Id. at 1023. Accordingly, the district court construed the language in
favor of Emmis and held that the exclusion did not apply.
Illinois National appealed the decision to the Seventh Circuit. Illinois
National's appellate brief focused primarily on other arguments—that the
2012 Shareholder Suit was related to the 2010 Shareholder Suits and, therefore,
should fall within the coverage of the Chubb policy, not the Illinois National
policy. Illinois National's last argument, however, was that the phrase
"as reported" in the specific events exclusion should be read broadly
such that coverage for the 2012 Shareholder Suit is excluded because Emmis
reported it to Chubb.
The Seventh Circuit Decisions
Despite the "as reported" argument being somewhat of an
afterthought in Illinois National's briefing, the Seventh Circuit issued a
three-page decision on July 2, 2019, finding it dispositive. The entirety of
the court's analysis was as follows.
On appeal, the parties briefed many legal issues arising from the
Byzantine exclusion language. But we can resolve this case on a single issue:
the meaning of "as reported." We disagree with the district
court's opinion; Illinois National's proposed interpretation is
correct. The phrase has no discernable temporal limitations. Once Emmis or
one of its agents reports a claim to Chubb, at any time, then that claim is
"reported"—and so is excluded. The timing of the report is
irrelevant. Emmis acknowledged in its brief that it did in fact report its
claim to Chubb.

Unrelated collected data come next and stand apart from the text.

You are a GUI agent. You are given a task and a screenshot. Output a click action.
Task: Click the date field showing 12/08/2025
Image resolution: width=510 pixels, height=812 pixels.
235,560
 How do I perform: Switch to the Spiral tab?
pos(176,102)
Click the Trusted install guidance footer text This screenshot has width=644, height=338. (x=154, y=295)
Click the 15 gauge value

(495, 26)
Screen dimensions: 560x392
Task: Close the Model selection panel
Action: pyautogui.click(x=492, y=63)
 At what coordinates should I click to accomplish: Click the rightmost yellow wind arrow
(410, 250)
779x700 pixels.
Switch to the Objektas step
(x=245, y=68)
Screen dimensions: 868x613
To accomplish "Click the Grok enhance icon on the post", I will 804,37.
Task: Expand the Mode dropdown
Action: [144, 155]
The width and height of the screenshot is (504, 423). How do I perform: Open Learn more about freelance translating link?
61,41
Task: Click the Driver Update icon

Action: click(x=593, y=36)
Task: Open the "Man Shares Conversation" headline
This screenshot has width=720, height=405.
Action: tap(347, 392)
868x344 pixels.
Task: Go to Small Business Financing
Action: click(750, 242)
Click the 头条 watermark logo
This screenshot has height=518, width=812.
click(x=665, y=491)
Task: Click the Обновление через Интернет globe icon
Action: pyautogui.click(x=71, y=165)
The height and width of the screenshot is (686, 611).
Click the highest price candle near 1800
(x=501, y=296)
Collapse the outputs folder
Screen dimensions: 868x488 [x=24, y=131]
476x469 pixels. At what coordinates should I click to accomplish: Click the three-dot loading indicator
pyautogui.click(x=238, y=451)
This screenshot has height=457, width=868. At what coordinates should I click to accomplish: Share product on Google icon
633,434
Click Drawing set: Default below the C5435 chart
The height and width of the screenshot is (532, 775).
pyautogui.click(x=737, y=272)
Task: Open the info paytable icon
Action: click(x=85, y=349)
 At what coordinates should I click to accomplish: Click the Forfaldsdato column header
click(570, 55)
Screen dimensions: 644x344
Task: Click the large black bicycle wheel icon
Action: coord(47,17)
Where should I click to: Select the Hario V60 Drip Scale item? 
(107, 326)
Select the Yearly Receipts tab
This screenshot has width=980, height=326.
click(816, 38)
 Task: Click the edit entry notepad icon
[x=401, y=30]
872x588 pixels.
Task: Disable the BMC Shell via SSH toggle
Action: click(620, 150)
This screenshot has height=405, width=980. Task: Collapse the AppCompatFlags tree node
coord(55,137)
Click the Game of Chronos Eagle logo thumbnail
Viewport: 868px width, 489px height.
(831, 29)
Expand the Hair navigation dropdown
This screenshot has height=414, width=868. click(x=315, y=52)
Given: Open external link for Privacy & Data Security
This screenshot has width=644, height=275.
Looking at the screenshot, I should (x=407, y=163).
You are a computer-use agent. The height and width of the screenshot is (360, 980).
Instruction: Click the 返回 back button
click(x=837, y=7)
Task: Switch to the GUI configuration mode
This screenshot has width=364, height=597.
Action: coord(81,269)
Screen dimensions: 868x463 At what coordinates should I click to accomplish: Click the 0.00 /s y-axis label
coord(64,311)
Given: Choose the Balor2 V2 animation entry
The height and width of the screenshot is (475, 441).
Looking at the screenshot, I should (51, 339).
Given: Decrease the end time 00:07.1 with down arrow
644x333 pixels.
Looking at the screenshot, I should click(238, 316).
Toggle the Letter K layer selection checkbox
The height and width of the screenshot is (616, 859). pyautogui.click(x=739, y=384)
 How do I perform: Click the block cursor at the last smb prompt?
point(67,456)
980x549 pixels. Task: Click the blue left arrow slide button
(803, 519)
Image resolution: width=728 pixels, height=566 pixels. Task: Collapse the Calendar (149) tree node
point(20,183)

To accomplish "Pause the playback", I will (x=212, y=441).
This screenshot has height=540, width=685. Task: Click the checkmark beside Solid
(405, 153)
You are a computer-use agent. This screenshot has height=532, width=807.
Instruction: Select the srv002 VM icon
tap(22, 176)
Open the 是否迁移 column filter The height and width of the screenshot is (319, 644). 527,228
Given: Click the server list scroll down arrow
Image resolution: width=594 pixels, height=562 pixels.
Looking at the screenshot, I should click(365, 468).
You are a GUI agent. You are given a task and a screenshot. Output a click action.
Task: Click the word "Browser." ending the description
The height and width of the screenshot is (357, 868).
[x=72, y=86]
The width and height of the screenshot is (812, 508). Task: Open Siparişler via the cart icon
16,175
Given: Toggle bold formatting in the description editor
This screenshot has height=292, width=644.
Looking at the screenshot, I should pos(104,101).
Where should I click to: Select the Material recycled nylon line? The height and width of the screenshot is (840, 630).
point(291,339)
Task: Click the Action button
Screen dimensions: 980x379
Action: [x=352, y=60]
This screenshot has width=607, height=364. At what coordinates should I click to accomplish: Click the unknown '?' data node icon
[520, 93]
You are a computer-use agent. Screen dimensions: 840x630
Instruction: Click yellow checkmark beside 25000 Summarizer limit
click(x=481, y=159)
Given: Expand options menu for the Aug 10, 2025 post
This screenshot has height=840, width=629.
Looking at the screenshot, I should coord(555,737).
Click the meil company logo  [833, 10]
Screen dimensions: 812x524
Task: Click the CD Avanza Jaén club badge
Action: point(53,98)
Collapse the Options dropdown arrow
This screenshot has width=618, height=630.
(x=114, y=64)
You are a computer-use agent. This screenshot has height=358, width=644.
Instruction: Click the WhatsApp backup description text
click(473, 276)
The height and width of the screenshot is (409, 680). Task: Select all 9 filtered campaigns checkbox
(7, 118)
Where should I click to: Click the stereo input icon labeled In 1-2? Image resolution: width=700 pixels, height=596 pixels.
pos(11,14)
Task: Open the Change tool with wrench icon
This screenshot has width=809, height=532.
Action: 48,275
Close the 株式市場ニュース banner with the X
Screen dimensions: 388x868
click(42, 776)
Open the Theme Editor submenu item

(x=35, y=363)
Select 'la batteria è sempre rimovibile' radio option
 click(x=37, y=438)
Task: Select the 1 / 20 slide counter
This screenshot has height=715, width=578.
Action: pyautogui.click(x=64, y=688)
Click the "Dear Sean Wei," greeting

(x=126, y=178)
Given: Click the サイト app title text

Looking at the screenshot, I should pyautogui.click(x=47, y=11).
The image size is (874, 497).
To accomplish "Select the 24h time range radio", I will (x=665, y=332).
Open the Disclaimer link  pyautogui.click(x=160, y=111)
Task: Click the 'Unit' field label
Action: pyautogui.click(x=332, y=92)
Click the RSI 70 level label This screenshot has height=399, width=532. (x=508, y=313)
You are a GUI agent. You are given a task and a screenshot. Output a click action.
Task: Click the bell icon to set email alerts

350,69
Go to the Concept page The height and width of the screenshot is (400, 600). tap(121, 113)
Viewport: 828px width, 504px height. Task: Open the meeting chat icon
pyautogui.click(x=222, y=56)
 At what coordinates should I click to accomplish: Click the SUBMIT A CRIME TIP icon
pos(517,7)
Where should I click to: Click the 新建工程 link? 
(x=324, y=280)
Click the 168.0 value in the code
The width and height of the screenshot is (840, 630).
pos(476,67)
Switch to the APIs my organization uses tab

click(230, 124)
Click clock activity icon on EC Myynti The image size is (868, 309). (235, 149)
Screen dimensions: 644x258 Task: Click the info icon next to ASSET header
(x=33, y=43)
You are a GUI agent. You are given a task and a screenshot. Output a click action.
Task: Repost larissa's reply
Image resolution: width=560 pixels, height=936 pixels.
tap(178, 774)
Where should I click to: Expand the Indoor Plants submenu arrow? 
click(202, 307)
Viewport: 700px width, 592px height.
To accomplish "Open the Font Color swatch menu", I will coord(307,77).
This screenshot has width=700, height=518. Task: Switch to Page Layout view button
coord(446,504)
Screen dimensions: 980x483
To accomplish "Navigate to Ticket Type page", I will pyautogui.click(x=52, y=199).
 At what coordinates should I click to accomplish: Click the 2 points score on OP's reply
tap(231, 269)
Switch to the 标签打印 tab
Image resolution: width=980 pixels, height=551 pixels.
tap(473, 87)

That resolves our inquiry.
Following the decision, Emmis moved for a rehearing, arguing that the court
failed to consider applicable rules of policy interpretation in construing the
exclusion broadly as it did. Emmis's motion was supported by amicus curiae
representing policyholders and insurance brokers, who argued that the
court's decision upends how brokers and policyholders provide notice to
insurers under claims-made-and-reported policies. They explained that brokers
typically provide notice to all insurers who might be responsible for a claim
in order to preserve coverage for the claim. Under the court's decision,
however, brokers and policyholders would be placed in the untenable position of
having to analyze coverage under multiple policies and choose the correct
policy that responds to the claim at the risk of forfeiting coverage if they
select the wrong policy. Moreover, the decision would often have to be made
very quickly—sometimes in a matter of days if a claim is asserted near the end
of a policy period—to comply with the notice and reporting requirements of the
policy. They also argued that the court's decision opened the door for
extensive liability for brokers if they happen to report a claim to the wrong
insurer.
Illinois National argued that the court's decision correctly construed
the language of the Specific Events Exclusion. In particular, Illinois National
argued that, unlike the standard wording in a prior notice exclusion—which uses
the past-tense "has been reported" and "has been given"—the
phrase "as reported" in the manuscript endorsement was a
"prepositional phrase," which "describes the form in which
event[s] are reported, at any time during the past, present, or future."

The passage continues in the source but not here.